Saturday, December 19, 2020

Vacation 2020

 Around this time last year, I was on a 4 day adventure in El Salvador.





Almost 100 hours of being disconnected from work.  Rejuvenating.  I've been plotting all year for my next escape.  Adjanie and Cristian offered themselves up as human sacrifices a couple months ago, assuring me that they would take over the farm AND stay with my dogs.  Seeing as I only used up 2 of my vacation days in 2020, this was going to epic.  

Hiking in Patagonia or running in Wales. Airfare, camping and incidentals, all under $800. Solitude and a tent for 10 days. Sign me up.  Then covid happened. Chance of a lifetime to leave my dogs with two people I trust... vaporized.

Plan B: staycation.  I have lists out the ying yang of all the projects I want to cram into 10 days.  Recipes all over the place.



I will be filling the freezer again with homemade entrees for all my meals for the next semester.

Friday, Dec 18th was my last day at work.  Getting the barn ready, tasks ready, wrapping up accounts... took me until a little past midnight.  Then, it was ON!

Too excited to sleep, I made my favorite tea cakes: Madame Benoit's rose geranium cakes.  Already sliced and vacuum packed.



Not much to look at now, but I worked on the filling for my French Canadian Christmas tourtieres. 



Those meat pies are my kryptonite.  I'll spike my cholesterol level for a couple weeks, then return to better behavior.  I made 3 gallons of chick pea stew too. 



Then I crashed. 

First official day of vacation: Saturday Dec 19th... I'm cleaning out the freezer.  

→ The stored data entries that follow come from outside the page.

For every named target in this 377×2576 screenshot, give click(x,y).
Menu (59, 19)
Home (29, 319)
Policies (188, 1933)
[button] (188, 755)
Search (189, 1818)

Taking stock of all my ingredients.  I still have a 1/4 of my dairy cow left.



 She's spoiled me so much, I'll not be able to go back to plain grocery store meat ever again. My fridge is full of the necessary ingredients for the first phase (4 planned) of cooking.



Thanks to 27'F nights, the hood of my truck serves as backup cooler for the 30 lbs of carrots, onions, Brussel sprouts and turnips. I do not jest.  You should've seen the look on the cashier's face.



The dogs think I'm on drugs, I've been serenading them and reciting poetry to them all morning. I've been working on the 10 gallons of beef stock that I'll need for Phases 1 thru 4.  It will take 8 hours, but so worth it. My marrow bones are roasting in the oven right now.  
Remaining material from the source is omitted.